> **WHAT IS REQUIRED**:
Could you set down every entry below exactly as it is?
======== DATA TO EXAMINE
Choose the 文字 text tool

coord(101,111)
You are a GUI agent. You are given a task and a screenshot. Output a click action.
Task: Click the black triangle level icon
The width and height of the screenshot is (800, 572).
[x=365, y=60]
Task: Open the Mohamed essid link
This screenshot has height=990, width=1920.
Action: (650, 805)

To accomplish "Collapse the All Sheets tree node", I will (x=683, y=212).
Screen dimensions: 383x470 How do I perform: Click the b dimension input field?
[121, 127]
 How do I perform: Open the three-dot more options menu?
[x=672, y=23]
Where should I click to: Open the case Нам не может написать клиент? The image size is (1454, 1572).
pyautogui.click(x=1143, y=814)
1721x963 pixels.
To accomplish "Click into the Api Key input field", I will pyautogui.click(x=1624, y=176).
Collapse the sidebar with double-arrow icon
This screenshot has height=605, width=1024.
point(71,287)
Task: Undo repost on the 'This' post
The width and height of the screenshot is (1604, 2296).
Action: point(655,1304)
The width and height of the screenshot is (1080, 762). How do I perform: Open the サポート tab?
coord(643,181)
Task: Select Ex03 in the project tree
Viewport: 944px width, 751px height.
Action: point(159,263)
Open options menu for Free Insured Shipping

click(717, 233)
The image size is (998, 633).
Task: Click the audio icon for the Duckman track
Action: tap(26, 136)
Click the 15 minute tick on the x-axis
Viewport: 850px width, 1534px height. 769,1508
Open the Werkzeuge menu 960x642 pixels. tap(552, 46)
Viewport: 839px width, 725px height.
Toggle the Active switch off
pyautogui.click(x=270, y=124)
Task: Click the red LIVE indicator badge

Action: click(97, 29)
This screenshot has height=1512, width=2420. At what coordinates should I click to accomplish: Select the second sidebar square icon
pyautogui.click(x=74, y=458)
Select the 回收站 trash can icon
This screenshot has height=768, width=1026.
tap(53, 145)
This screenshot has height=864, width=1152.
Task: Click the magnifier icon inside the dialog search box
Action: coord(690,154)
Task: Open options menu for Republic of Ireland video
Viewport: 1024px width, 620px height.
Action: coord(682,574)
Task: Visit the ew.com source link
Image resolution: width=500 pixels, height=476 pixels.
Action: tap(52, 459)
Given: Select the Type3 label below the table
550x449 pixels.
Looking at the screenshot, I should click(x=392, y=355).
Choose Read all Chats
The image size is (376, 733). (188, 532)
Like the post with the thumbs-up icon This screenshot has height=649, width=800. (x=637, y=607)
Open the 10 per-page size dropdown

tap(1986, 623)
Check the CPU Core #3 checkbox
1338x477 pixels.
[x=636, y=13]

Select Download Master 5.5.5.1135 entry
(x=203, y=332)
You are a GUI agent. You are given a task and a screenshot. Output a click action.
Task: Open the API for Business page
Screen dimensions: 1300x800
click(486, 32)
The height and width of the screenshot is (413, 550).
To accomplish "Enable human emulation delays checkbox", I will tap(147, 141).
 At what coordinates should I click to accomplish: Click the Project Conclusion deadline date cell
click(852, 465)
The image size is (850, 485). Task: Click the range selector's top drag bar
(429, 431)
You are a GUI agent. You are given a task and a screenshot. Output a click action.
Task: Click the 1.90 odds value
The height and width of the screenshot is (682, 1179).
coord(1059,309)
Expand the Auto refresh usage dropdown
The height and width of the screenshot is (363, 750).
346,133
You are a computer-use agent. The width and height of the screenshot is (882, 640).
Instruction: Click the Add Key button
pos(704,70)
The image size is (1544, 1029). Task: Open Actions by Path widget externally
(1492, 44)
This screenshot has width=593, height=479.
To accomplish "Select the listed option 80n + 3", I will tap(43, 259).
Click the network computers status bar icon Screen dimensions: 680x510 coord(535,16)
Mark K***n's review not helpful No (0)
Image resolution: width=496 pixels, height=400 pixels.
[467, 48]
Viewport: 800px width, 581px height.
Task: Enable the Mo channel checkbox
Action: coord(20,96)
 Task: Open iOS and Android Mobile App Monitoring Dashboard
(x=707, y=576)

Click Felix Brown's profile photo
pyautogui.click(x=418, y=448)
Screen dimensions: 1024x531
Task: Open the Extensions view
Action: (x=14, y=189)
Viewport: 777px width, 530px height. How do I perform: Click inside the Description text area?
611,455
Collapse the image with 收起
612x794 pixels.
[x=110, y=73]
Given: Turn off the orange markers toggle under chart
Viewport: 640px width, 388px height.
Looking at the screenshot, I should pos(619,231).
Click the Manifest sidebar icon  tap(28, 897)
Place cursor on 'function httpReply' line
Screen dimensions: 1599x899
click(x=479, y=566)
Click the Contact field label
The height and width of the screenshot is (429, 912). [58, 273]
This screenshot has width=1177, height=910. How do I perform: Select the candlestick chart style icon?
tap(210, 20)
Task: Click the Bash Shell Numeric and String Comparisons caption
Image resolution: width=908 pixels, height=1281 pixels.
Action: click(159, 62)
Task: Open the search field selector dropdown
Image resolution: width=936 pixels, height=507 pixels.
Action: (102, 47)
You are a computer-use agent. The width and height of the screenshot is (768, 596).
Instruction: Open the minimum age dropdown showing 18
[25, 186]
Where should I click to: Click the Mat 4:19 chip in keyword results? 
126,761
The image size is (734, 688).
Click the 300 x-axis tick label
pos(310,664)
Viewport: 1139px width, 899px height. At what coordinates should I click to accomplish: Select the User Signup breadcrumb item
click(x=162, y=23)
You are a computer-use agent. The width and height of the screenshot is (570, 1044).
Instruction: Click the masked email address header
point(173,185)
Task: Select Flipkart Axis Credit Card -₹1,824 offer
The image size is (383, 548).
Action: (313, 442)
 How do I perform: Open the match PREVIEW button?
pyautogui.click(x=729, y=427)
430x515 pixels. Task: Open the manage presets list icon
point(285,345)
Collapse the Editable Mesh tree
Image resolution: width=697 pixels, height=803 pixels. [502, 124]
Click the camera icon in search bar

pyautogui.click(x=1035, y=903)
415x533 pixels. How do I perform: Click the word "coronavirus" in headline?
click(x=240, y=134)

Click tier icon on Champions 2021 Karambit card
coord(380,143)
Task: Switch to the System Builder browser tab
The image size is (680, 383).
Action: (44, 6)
================
> **TASK SOLUTION**:
Choose the 文字 text tool

coord(101,111)
You are a GUI agent. You are given a task and a screenshot. Output a click action.
Task: Click the black triangle level icon
The width and height of the screenshot is (800, 572).
[x=365, y=60]
Task: Open the Mohamed essid link
This screenshot has height=990, width=1920.
Action: (650, 805)

To accomplish "Collapse the All Sheets tree node", I will (x=683, y=212).
Screen dimensions: 383x470 How do I perform: Click the b dimension input field?
[121, 127]
 How do I perform: Open the three-dot more options menu?
[x=672, y=23]
Where should I click to: Open the case Нам не может написать клиент? The image size is (1454, 1572).
pyautogui.click(x=1143, y=814)
1721x963 pixels.
To accomplish "Click into the Api Key input field", I will pyautogui.click(x=1624, y=176).
Collapse the sidebar with double-arrow icon
This screenshot has height=605, width=1024.
point(71,287)
Task: Undo repost on the 'This' post
The width and height of the screenshot is (1604, 2296).
Action: point(655,1304)
The width and height of the screenshot is (1080, 762). How do I perform: Open the サポート tab?
coord(643,181)
Task: Select Ex03 in the project tree
Viewport: 944px width, 751px height.
Action: point(159,263)
Open options menu for Free Insured Shipping

click(717, 233)
The image size is (998, 633).
Task: Click the audio icon for the Duckman track
Action: tap(26, 136)
Click the 15 minute tick on the x-axis
Viewport: 850px width, 1534px height. 769,1508
Open the Werkzeuge menu 960x642 pixels. tap(552, 46)
Viewport: 839px width, 725px height.
Toggle the Active switch off
pyautogui.click(x=270, y=124)
Task: Click the red LIVE indicator badge

Action: click(97, 29)
This screenshot has height=1512, width=2420. At what coordinates should I click to accomplish: Select the second sidebar square icon
pyautogui.click(x=74, y=458)
Select the 回收站 trash can icon
This screenshot has height=768, width=1026.
tap(53, 145)
This screenshot has height=864, width=1152.
Task: Click the magnifier icon inside the dialog search box
Action: coord(690,154)
Task: Open options menu for Republic of Ireland video
Viewport: 1024px width, 620px height.
Action: coord(682,574)
Task: Visit the ew.com source link
Image resolution: width=500 pixels, height=476 pixels.
Action: tap(52, 459)
Given: Select the Type3 label below the table
550x449 pixels.
Looking at the screenshot, I should click(x=392, y=355).
Choose Read all Chats
The image size is (376, 733). (188, 532)
Like the post with the thumbs-up icon This screenshot has height=649, width=800. (x=637, y=607)
Open the 10 per-page size dropdown

tap(1986, 623)
Check the CPU Core #3 checkbox
1338x477 pixels.
[x=636, y=13]

Select Download Master 5.5.5.1135 entry
(x=203, y=332)
You are a GUI agent. You are given a task and a screenshot. Output a click action.
Task: Open the API for Business page
Screen dimensions: 1300x800
click(486, 32)
The height and width of the screenshot is (413, 550).
To accomplish "Enable human emulation delays checkbox", I will tap(147, 141).
 At what coordinates should I click to accomplish: Click the Project Conclusion deadline date cell
click(852, 465)
The image size is (850, 485). Task: Click the range selector's top drag bar
(429, 431)
You are a GUI agent. You are given a task and a screenshot. Output a click action.
Task: Click the 1.90 odds value
The height and width of the screenshot is (682, 1179).
coord(1059,309)
Expand the Auto refresh usage dropdown
The height and width of the screenshot is (363, 750).
346,133
You are a computer-use agent. The width and height of the screenshot is (882, 640).
Instruction: Click the Add Key button
pos(704,70)
The image size is (1544, 1029). Task: Open Actions by Path widget externally
(1492, 44)
This screenshot has width=593, height=479.
To accomplish "Select the listed option 80n + 3", I will tap(43, 259).
Click the network computers status bar icon Screen dimensions: 680x510 coord(535,16)
Mark K***n's review not helpful No (0)
Image resolution: width=496 pixels, height=400 pixels.
[467, 48]
Viewport: 800px width, 581px height.
Task: Enable the Mo channel checkbox
Action: coord(20,96)
 Task: Open iOS and Android Mobile App Monitoring Dashboard
(x=707, y=576)

Click Felix Brown's profile photo
pyautogui.click(x=418, y=448)
Screen dimensions: 1024x531
Task: Open the Extensions view
Action: (x=14, y=189)
Viewport: 777px width, 530px height. How do I perform: Click inside the Description text area?
611,455
Collapse the image with 收起
612x794 pixels.
[x=110, y=73]
Given: Turn off the orange markers toggle under chart
Viewport: 640px width, 388px height.
Looking at the screenshot, I should pos(619,231).
Click the Manifest sidebar icon  tap(28, 897)
Place cursor on 'function httpReply' line
Screen dimensions: 1599x899
click(x=479, y=566)
Click the Contact field label
The height and width of the screenshot is (429, 912). [58, 273]
This screenshot has width=1177, height=910. How do I perform: Select the candlestick chart style icon?
tap(210, 20)
Task: Click the Bash Shell Numeric and String Comparisons caption
Image resolution: width=908 pixels, height=1281 pixels.
Action: click(159, 62)
Task: Open the search field selector dropdown
Image resolution: width=936 pixels, height=507 pixels.
Action: (102, 47)
You are a computer-use agent. The width and height of the screenshot is (768, 596).
Instruction: Open the minimum age dropdown showing 18
[25, 186]
Where should I click to: Click the Mat 4:19 chip in keyword results? 
126,761
The image size is (734, 688).
Click the 300 x-axis tick label
pos(310,664)
Viewport: 1139px width, 899px height. At what coordinates should I click to accomplish: Select the User Signup breadcrumb item
click(x=162, y=23)
You are a computer-use agent. The width and height of the screenshot is (570, 1044).
Instruction: Click the masked email address header
point(173,185)
Task: Select Flipkart Axis Credit Card -₹1,824 offer
The image size is (383, 548).
Action: (313, 442)
 How do I perform: Open the match PREVIEW button?
pyautogui.click(x=729, y=427)
430x515 pixels. Task: Open the manage presets list icon
point(285,345)
Collapse the Editable Mesh tree
Image resolution: width=697 pixels, height=803 pixels. [502, 124]
Click the camera icon in search bar

pyautogui.click(x=1035, y=903)
415x533 pixels. How do I perform: Click the word "coronavirus" in headline?
click(x=240, y=134)

Click tier icon on Champions 2021 Karambit card
coord(380,143)
Task: Switch to the System Builder browser tab
The image size is (680, 383).
Action: (44, 6)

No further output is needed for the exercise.